Sometimes even optimization doesn’t solve the storage problem on your computer; in that case you can choose to keep your Apple Photos library on an external hard drive (EHD).
This will free up a lot of space and will work just as well with only one slight difference. In order to view, edit and print your images on your computer, you will need to have the external hard drive plugged into your computer. EHD will also have to be plugged in for new images to sync down from iCloud.
But that’s just for our computer, you will always be able to view everything on your iPhone or iPad.
Sometimes optimization will not help with either the storage on your iPhone and your computer; so there is a third option that is kind of a hybrid of the first two options.
In this case, only a limited time period of your images will be kept on your computer, maybe the last year or two. All prior years will all be placed on an external hard drive (EHD).

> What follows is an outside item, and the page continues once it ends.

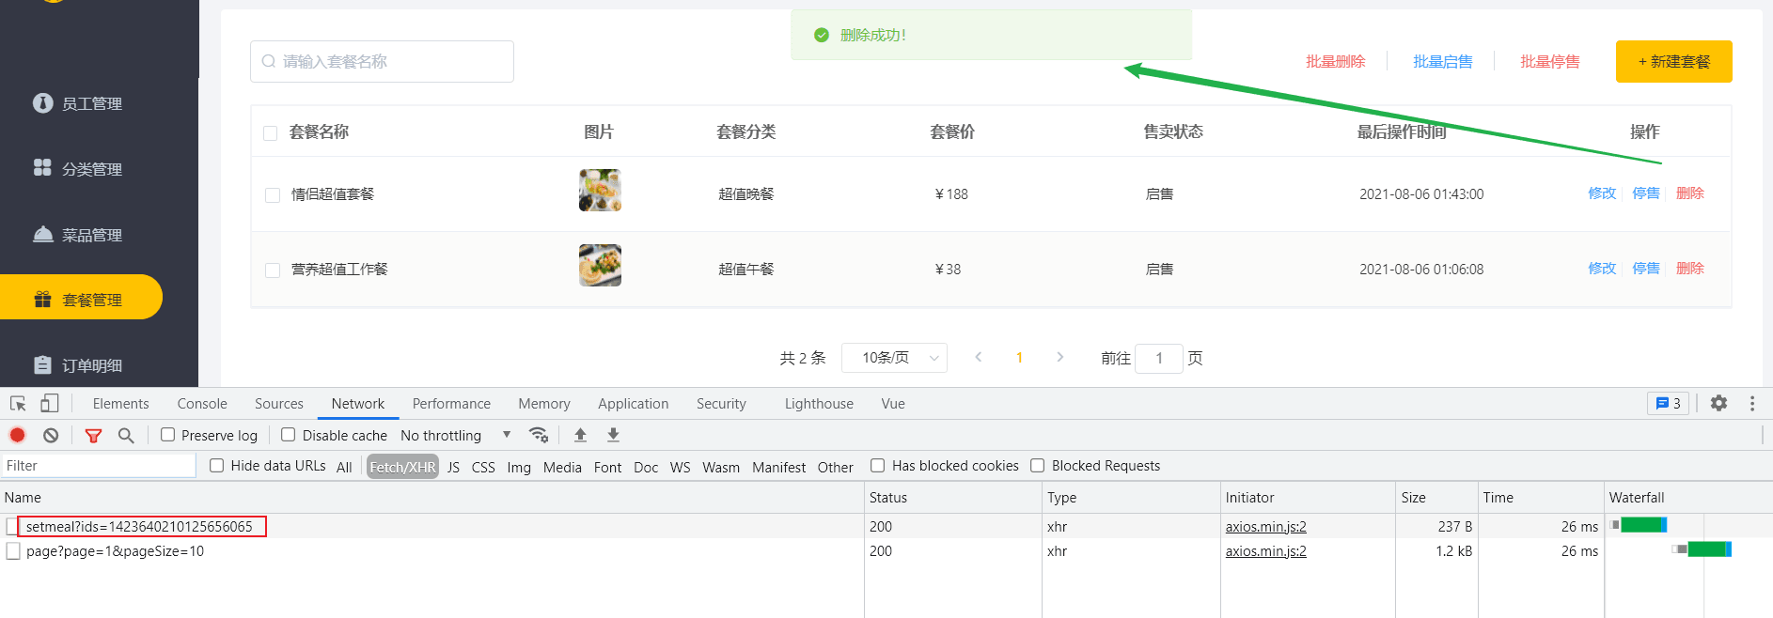Switch to the Console tab
1773x618 pixels.
coord(202,404)
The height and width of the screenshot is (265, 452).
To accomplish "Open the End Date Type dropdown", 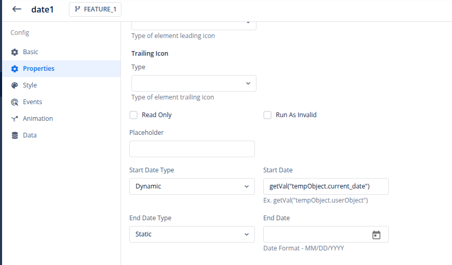I will click(x=192, y=234).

This however causes some differences in the way Apple Photos will work with your photos.
All the images on your computer’s hard drive will still sync to your iCloud account and iPhone as normal, but the older images that are placed on the EHD will not be available in iCloud and therefore not available on your iPhone.
They will however be available on your computer’s desktop version of Apple Photos. As long as the EHD is plugged in, you can view your all your photos, edit your photos and print your photos as normal, they just will not be on your phone anymore.
The time period you choose to keep on your computer’s hard drive versus what you will put on your EHD is up to you, but the more you keep on your computer, the more storage you will use on your computer and iPhone.
All new photos and videos you take on your iPhone will be synced to iCloud and to your computer, in that regard nothing will change.
In a year or two, you may wish to move some additional photos from your computer to your EHD to free up space, it is a simple process.